DomGas has proposed that the Federal Government implement a national gas reservation policy, citing the WA domestic gas reservation policy as a successful example of what Australia could achieve as a country.Article continues below…
“The Wheatstone Project is an example of reservation in action. The project has committed to domestic gas equivalent to 15 per cent of LNG production.
“Domestic supply is targeted for 2016 to coincide with LNG start up. Importantly, domestic supply will rise from 187 terajoules per day (TJ/d) to around 500 TJ/d as LNG exports expand. For local industry, this means energy certainty over the 25+ year life of the project.”
According to DomGas, WA faces a serious shortfall of gas, with supply from the North West Shelf Project expected to fall significantly.
“In the absence of Commonwealth domestic supply obligations, gas producers can conduct all processing offshore through floating LNG plants or transport gas to Darwin without supplying the Australian market. Domestic supply obligations should be implemented by the Federal Government in offshore WA areas to support and complement WA’s 15 per cent reservation policy,” states the submission.
“The east coast market is an integrated gas supply market with NSW, for example, dependent on interstate supply for 98 per cent of its gas.
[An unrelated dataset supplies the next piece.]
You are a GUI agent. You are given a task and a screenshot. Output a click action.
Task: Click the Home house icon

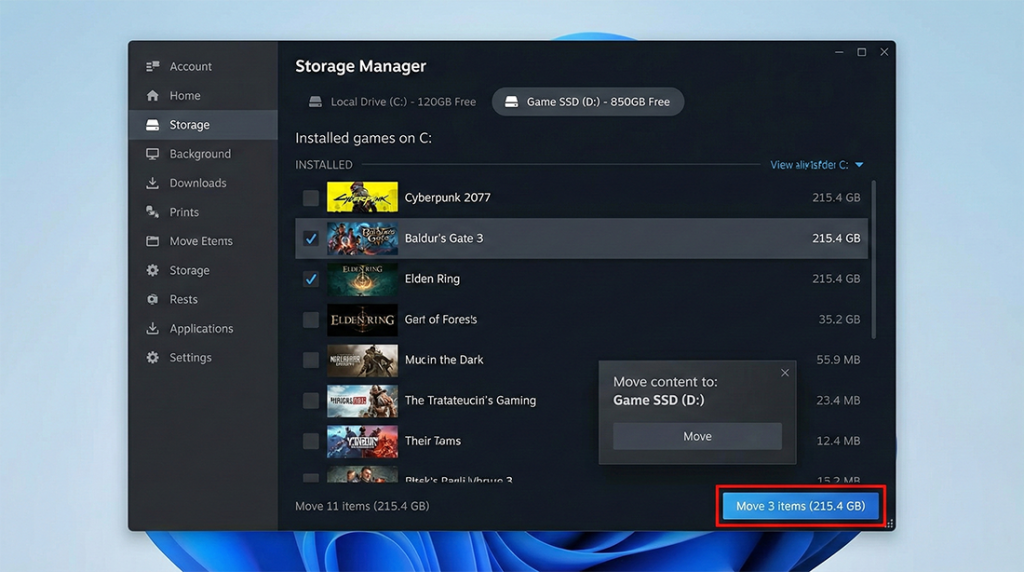point(153,96)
Action or inaction by one state at the point of production can have significant flow-on impacts on energy users in other states.
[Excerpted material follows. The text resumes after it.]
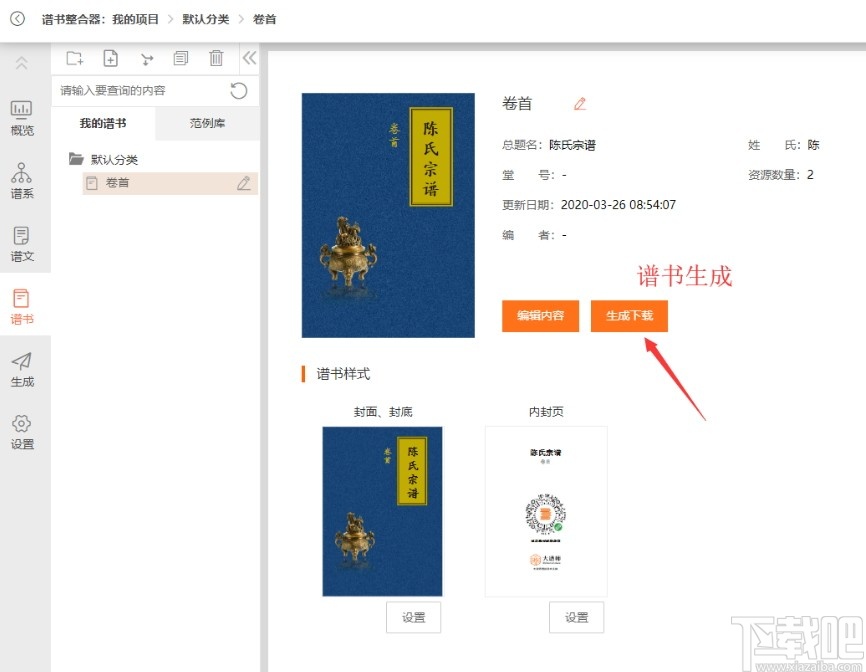Click the search reset refresh icon
This screenshot has height=672, width=866.
pos(238,90)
“The Queensland Government policy ‘to set aside future gas fields for future domestic supply if needed’ has proven to be ineffective. To date, no gas field has been set aside by the Queensland Government despite the worsening domestic gas shortage.
“Even if the policy was activated now and a suitable domestic gas field identified, it could take up to seven years before the field could be developed and gas begins to flow to the domestic market.
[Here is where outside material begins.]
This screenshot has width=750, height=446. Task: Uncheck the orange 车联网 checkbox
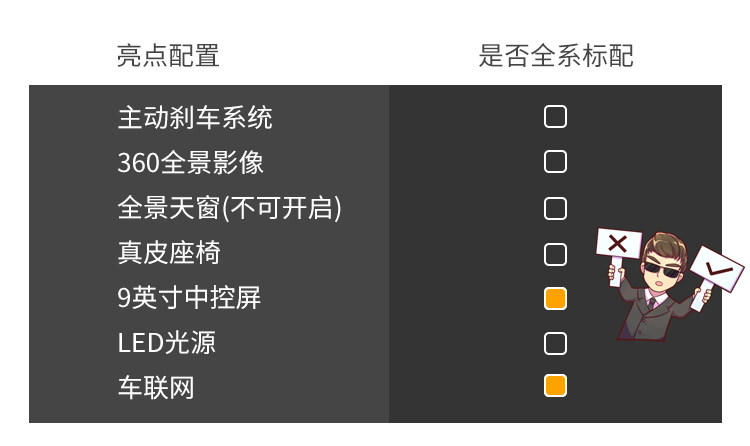pyautogui.click(x=555, y=386)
“There is a real risk for Queensland and other east coast states dependent on Queensland gas that once the ramp-up phase of the Gladstone LNG projects is complete, most if not all of the gas will already have been locked up in 20–25-year LNG contracts.”
How a federal reservation policy could work
To support its proposal, DomGas has suggested how a Federal reservation policy could be implemented.
“Where offshore gas resources are administered by the Commonwealth, domestic reservation obligations could be easily implemented as a condition in exploration permits, retention leases or production licences,” states the submission.
“For onshore gas resources, domestic supply could be mandated through Commonwealth legislation.
“Producers should, however, be given sufficient flexibility in how they would meet their domestic supply obligations. This could be achieved through gas swaps and trading mechanisms which allow producers to, for example, meet commitments from outside the project or outside the field.”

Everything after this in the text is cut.